» **WORK TO BE COMPLETED**:
Output the lines as a Markdown table with columns n and Line, starting with the line containing "is (750, 495)." and continuing through the line containing "center [218, 442].". Number the rows and skip blank lines.

----

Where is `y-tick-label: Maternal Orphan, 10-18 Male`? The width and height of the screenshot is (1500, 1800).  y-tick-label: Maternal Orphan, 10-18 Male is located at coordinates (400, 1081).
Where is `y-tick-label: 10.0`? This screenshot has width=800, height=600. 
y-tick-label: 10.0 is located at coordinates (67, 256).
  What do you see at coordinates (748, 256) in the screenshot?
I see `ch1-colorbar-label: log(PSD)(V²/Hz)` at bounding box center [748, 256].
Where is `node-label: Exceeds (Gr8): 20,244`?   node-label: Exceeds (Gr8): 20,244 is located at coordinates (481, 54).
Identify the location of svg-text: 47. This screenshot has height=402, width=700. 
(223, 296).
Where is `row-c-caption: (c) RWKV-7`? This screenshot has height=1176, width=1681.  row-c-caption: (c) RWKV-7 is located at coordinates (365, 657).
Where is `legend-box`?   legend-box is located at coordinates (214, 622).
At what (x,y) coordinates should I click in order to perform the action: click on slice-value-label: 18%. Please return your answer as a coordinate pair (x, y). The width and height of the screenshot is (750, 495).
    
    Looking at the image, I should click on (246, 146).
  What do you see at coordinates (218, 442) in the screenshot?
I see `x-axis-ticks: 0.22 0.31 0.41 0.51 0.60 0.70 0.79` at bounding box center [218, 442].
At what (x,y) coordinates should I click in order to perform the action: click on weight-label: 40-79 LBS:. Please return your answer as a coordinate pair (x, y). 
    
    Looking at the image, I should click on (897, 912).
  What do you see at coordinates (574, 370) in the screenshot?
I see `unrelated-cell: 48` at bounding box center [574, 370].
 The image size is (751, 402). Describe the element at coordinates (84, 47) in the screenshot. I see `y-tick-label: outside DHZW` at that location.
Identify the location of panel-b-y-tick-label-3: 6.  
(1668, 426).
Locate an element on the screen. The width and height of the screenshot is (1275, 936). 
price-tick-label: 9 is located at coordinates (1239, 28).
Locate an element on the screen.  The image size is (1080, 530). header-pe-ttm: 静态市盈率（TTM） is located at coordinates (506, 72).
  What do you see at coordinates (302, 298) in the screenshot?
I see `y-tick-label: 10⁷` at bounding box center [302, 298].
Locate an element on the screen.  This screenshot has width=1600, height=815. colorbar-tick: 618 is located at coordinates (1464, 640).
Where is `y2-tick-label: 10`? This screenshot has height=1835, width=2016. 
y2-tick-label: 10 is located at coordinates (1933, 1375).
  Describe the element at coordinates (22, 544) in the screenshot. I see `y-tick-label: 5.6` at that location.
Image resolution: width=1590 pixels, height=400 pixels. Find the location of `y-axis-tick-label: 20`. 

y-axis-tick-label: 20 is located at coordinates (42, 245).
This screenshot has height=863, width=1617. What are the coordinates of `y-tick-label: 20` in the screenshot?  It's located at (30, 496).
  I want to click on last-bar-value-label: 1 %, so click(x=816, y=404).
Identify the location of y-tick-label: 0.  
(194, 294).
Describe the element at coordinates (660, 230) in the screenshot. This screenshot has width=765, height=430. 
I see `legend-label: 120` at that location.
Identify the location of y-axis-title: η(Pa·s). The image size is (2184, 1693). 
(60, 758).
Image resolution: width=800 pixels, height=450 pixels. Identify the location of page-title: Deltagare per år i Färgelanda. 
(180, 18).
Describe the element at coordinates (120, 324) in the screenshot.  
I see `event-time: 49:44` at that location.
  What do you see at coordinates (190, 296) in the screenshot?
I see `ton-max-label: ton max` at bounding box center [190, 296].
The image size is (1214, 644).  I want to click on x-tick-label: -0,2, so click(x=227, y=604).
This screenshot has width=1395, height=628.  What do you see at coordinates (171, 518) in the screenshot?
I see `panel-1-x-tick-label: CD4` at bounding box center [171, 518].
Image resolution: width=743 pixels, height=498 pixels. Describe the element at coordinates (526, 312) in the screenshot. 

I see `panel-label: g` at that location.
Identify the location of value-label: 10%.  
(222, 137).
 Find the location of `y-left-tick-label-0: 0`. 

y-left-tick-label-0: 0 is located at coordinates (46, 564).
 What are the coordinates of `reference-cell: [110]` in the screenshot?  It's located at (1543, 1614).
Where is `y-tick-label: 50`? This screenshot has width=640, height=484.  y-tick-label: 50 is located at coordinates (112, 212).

----

» **FINAL ANSWER**:
| n | Line |
|---|---|
| 1 | At what (x,y) coordinates should I click in order to perform the action: click on slice-value-label: 18%. Please return your answer as a coordinate pair (x, y). The width and height of the screenshot is (750, 495). |
| 2 |     Looking at the image, I should click on (246, 146). |
| 3 |   What do you see at coordinates (218, 442) in the screenshot? |
| 4 | I see `x-axis-ticks: 0.22 0.31 0.41 0.51 0.60 0.70 0.79` at bounding box center [218, 442]. |